[Task item] Every record is to be restated exactly, with nothing left out.

[Stored records]
|---|
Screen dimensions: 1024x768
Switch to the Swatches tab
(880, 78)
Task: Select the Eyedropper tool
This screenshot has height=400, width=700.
|---|
[Exercise answer]
Screen dimensions: 1024x768
Switch to the Swatches tab
(880, 78)
Task: Select the Eyedropper tool
This screenshot has height=400, width=700.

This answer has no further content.